Objectives:
1. List every aspect of device use that the essay on capturing joy names as one of the obviously bad ones.
2. Answer these questions from the essay on capturing joy:
(a) What kind of app is the writer building?
(b) What food does the essay mention photographing at the fancy cafe?
(c) What moment in a toddler's life does the essay mention recording?
3. Carry on the essay on capturing joy from its final sentence, adding a few paragraphs in the same voice.

Capturing Joy
Can an emphasis on capturing moments diminish their value? Thoughts on the desire to document everything and how we experience moments through our devices.
If we spend the best days of our lives on our devices, are those days any worse? If you are too focused on recording your toddler’s first steps, is it less memorable? If you snap a photo of a sunset to share, instead of savoring it deeply, are you missing out on some important piece of the experience?
I often wonder about these questions, especially as someone building a gratitude journal app. An app that, by all intentions, should be a good thing.
It’s well known that our devices can be bad for us in many ways and less usage would likely improve our collective mental health. But much of the conversation is around the obviously bad aspects: the notifications, the doomscrolling, FOMO, unhealthy comparison, addiction.
Where do we draw the line on “bad” uses of our devices?
What about the simpler, basic uses of our devices? Is it somehow bad to take a photo of your chocolate croissant at the fancy cafe? Is it bad to rely on your phone for directions on a hike? These are the more subtle, complicated aspects of device-driven culture that need more of our attention.

Stored records:
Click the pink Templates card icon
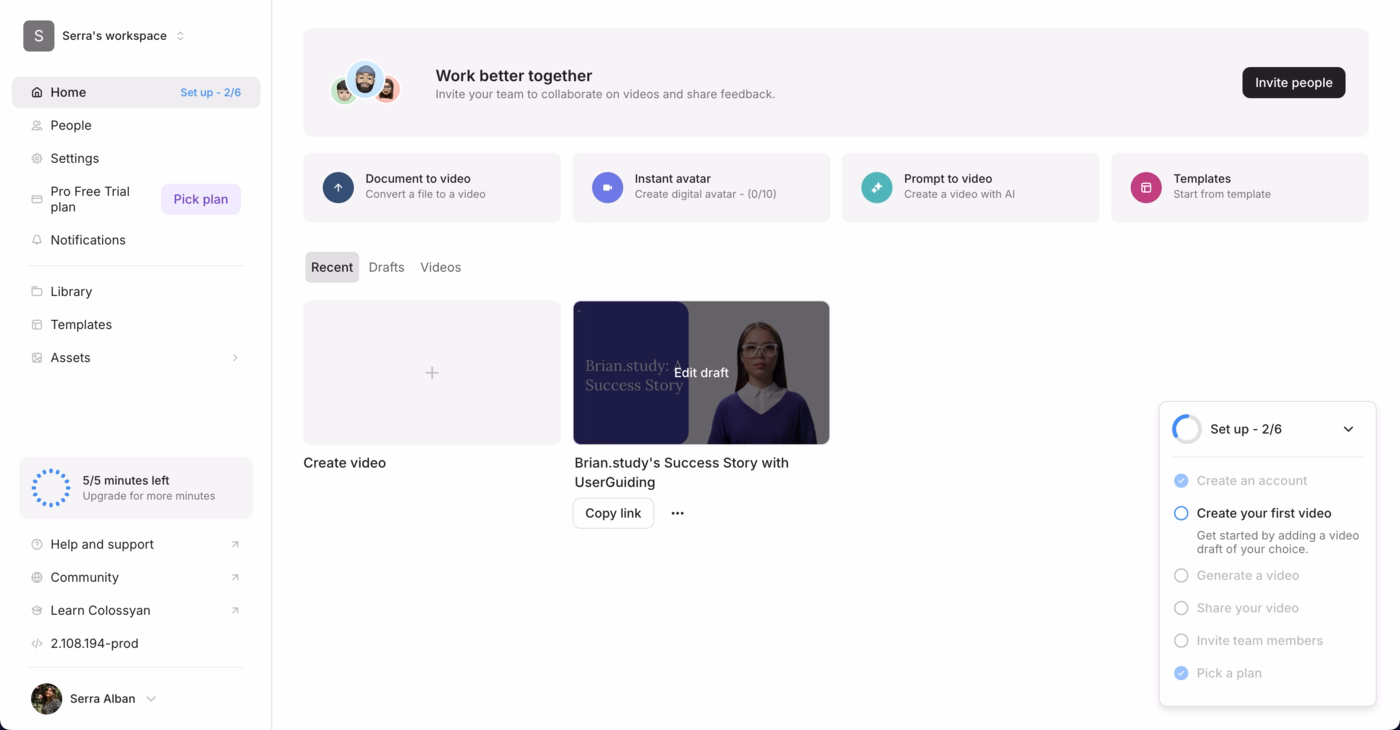This screenshot has width=1400, height=730. [x=1146, y=187]
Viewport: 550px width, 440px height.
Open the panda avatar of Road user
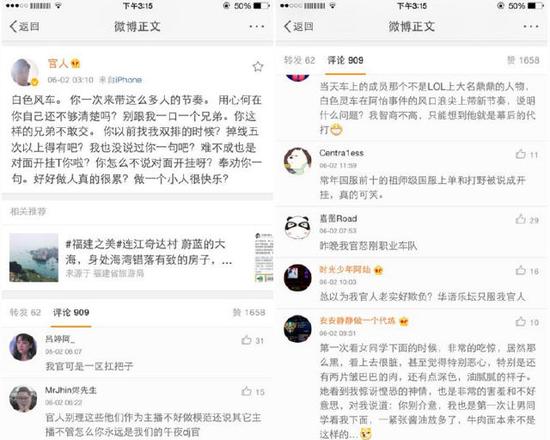pos(297,228)
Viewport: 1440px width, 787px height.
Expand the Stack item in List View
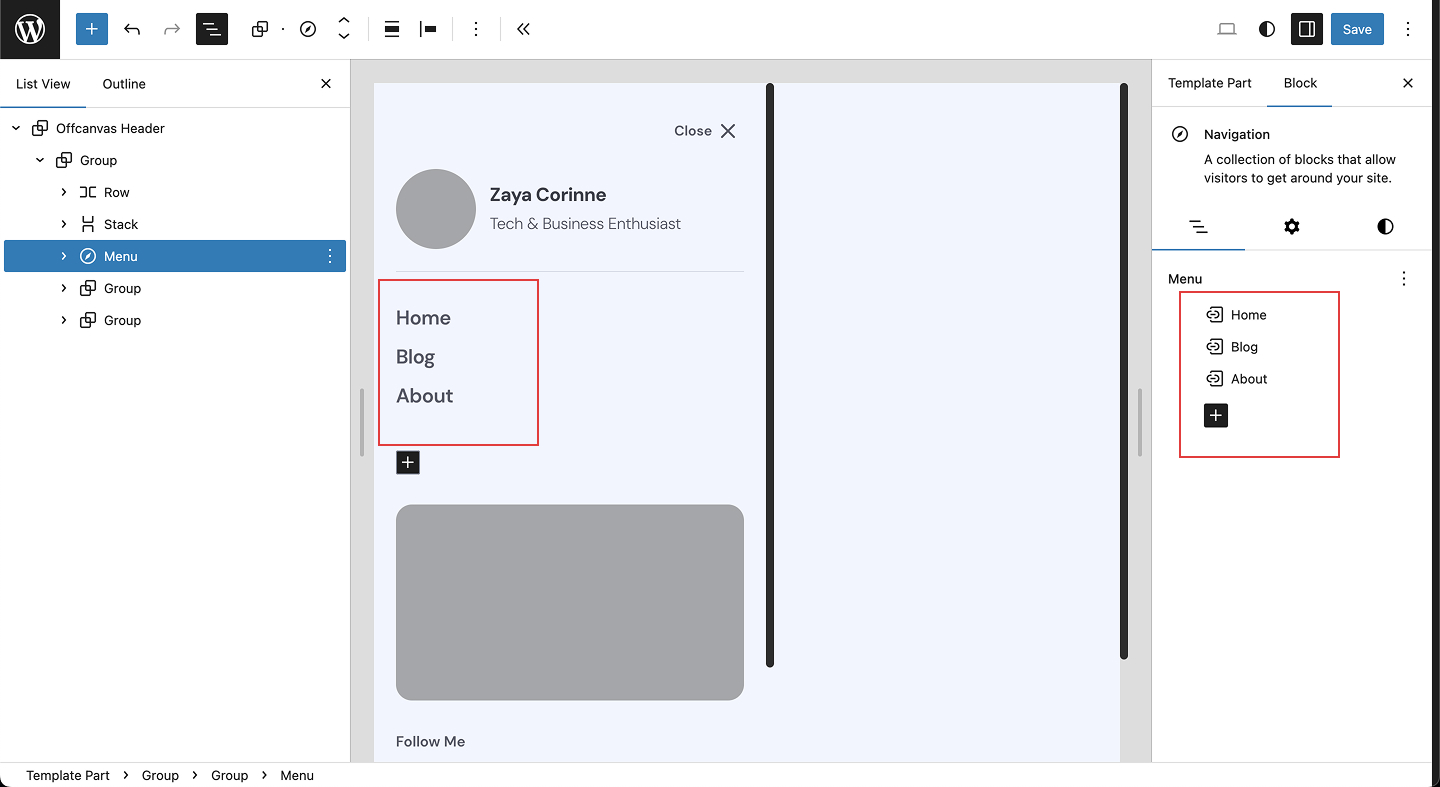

Answers provided:
1.
- notifications
- doomscrolling
- FOMO
- unhealthy comparison
- addiction

2.
(a) A gratitude journal app.
(b) A chocolate croissant.
(c) The toddler's first steps.

3.
Living moments through our phones might actually be taking something away: a level of involvement that we rarely experience anymore.
An Example, The Sunrise Hike
Imagine you’ve been hiking for the better part of a cool Saturday morning through a popular national park. You camped nearby and wake up before dawn with the hope of seeing a particular vista before it becomes swamped with other visitors snapping selfies. You pass a few slower hikers along the way up the steep trails with sweeping views — focused more on your time than the sounds of the mountain gently waking up. Miraculously, when you arrive, the sun is still creeping up behind the famous rock formation you recognize from the Internet. You slide off your day pack, move closer to the ideal photo spot, and snap a few dozen pictures. Maybe a video… you’ll want to watch that later too, right? You notice the vista filling in with hikers as the sun rises in the sky, and you decide to head back down the trail. Each turn along the way reveals a new view of the sky, rocks, and river below. You pause briefly on several switchbacks to snap a photo or two, thinking about which cafe in the tiny village might brew the best cortado.
This sounds like a perfectly lovely morning in many ways. But, the example highlights several of the points I want to make about our devices and, more largely, a culture that rewards captured moments over lived experience.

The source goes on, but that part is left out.